Two key features of this diagram are (1) every section of text or code is its own discrete container, and (2) containers can be nested within one another. This nesting is particularly apparent if you are authoring your R Markdown document in the RStudio IDE and expand the document outline.

Note that in Figure \@ref(fig:rmd-containers), headers of the same level represent containers at the same level of nesting. Lower-level headers exist inside of the container of higher-level headers. In this case, it is common to call the higher-level sections the "parent" and the minor sections the "child." For example, a subsection is the child of a section. Besides headers, you can also create divisions in your text using `:::`, as demonstrated in Section \@ref(multi-column).

This structure has important implications as we attempt to apply some of the formatting and styling options that are described in this text. For example, we will see this nested structure when we learn about how Pandoc represents our document as an abstract syntax tree (Section \@ref(lua-filters)), or when we use CSS selectors (Section \@ref(html-css), among others) to style our HTML output. 

Formatting and styling can be applied to either containers of similar types (e.g., all code blocks), or all containers that exist inside of another container (e.g., everything under "Section Y"). Additionally, as explained in Section \@ref(narrative), we can apply the same classes to certain sections to designate them as being similar, and in this case, the common class names denote the common properties or intent of these sections.

## REQUIRED TASK A
In the passage on R Markdown document structure, what is a lower-level section inside a higher-level section commonly called?
## REQUIRED TASK B
Rewrite the passage on R Markdown document structure's paragraph beginning "Formatting and styling can be applied" as a short bulleted list that keeps its main facts.
## REQUIRED TASK C
According to the passage on R Markdown document structure, why would you give certain sections the same class names?

## LISTED RECORDS
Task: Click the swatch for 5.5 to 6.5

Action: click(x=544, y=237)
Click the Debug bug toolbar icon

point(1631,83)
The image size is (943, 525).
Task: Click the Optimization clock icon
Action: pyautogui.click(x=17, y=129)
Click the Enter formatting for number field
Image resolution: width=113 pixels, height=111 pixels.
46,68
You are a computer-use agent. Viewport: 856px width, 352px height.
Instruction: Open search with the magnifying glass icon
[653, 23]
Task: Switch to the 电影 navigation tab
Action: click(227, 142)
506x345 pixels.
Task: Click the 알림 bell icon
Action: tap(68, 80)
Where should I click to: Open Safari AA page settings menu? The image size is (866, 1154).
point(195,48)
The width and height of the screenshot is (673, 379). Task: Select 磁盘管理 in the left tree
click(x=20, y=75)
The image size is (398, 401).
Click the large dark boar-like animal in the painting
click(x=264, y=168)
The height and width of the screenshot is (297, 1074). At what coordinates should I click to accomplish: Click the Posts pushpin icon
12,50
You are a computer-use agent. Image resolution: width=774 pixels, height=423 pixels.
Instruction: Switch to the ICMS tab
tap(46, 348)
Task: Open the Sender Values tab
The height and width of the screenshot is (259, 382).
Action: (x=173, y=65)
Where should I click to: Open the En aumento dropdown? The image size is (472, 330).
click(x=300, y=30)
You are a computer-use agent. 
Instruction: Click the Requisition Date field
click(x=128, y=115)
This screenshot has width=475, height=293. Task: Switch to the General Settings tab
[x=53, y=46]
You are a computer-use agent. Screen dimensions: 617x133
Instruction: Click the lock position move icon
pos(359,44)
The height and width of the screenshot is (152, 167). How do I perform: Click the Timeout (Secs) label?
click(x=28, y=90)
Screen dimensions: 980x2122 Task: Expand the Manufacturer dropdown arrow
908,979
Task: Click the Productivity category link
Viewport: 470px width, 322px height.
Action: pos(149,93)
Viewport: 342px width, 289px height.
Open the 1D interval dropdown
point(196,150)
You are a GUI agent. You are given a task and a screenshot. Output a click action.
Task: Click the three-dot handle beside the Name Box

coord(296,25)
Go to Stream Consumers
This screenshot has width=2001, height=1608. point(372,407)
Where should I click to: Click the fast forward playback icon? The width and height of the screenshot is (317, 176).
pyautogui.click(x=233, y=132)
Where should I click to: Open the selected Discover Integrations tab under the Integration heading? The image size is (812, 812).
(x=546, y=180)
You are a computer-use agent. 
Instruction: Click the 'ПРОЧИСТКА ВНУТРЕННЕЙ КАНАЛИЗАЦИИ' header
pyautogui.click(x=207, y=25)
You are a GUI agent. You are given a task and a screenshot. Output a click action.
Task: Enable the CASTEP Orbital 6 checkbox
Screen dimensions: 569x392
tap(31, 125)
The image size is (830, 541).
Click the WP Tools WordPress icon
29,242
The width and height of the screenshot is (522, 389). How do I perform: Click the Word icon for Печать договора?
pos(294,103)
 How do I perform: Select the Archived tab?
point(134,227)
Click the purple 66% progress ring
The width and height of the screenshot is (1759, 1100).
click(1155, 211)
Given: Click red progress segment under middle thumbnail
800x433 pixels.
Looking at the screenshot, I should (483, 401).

## OUTPUT A
The "child."

## OUTPUT B
- Formatting and styling can apply to all containers of a similar type, such as all code blocks.
- They can also apply to all containers inside another container, such as everything under "Section Y."
- The same classes can be applied to certain sections to mark them as similar. Shared class names indicate the sections' common properties or intent.

## OUTPUT C
Giving sections the same classes designates them as similar. The shared class names indicate the common properties or intent of those sections.